ゴーシィ、2度目の遭遇〜異世界生活百五日目⑦〜
引き続き三人称視点スタートです。
途中から主人公視点に変わります。
ロックアープの群れを焼き尽くした灼熱の炎。
それを放った主は姿を見ずとも推測出来た。
今回のサバイバルの原因になった森の主……即ち竜だ。
気配、接近。
接敵まで約300秒。
退避……不可能。
戦闘……非推奨。
勝利……不可能。
生存……絶望的。
現在の剛士の能力をフル活用しても生き残るのも逃げるのも不可能と答えを導かれてしまう。
ロックアープ達もそれが分かっているのか、何かに取り憑かれたかの様に大声を上げ逃走を始めた。
しかし、絶望は終わらない。
彼等が逃げ出した方角から轟音と共に何かが空高く舞い上がる。
落下物を回避。
敵、逃走方向からも脅威接近。
生存可能性、更に低下。
剛士が正気であれば「0%より下があって堪りますか!!」と叫ぶ場面だが、生憎それは今出来ない。

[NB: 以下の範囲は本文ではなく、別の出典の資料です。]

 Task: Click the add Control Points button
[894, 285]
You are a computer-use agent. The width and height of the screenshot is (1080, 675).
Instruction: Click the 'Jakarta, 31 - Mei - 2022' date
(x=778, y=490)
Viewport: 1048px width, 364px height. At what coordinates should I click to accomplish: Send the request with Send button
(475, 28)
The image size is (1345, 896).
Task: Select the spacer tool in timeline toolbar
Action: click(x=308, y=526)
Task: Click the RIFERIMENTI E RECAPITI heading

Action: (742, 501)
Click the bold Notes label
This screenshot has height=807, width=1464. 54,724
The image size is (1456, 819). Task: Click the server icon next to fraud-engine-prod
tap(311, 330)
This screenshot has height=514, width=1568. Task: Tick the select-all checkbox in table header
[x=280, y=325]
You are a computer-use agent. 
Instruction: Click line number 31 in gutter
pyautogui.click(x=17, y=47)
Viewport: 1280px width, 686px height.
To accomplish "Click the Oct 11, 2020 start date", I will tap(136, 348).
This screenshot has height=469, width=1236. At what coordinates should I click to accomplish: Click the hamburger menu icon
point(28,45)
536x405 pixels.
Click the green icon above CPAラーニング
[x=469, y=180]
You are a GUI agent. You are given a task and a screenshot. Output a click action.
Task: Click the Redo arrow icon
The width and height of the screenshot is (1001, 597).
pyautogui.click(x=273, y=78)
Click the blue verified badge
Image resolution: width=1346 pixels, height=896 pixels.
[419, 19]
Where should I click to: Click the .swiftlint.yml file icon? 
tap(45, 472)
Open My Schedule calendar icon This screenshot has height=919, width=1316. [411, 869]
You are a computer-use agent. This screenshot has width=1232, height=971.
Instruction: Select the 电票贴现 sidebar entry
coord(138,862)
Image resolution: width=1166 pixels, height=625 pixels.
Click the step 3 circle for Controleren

川から此方に向かってくる竜と同程度の脅威となれば考えられる事は一つだった。
森より脅威、接近。
鬼族より得られた情報から鉱竜と予想。
森の主と山の主がこの場に集う。
先程と同じく剛士が正常であれば「ファンタジー世界で何で大怪獣戦争が起こるんですか!?」もツッコんでいただろうが現在そのツッコミ役は不在である。
剛士の脳は先の戦闘以上に脳をフル回転させ、沸騰しそうになりながらもどうにかこの窮地を脱する方法を模索するも、何百・何千のシミュレーションをしてもその結果は変わらない。
これ以上は無駄だと判断した剛士の身体は2つの能力を解いて成り行きを見守る事に決めたのだった。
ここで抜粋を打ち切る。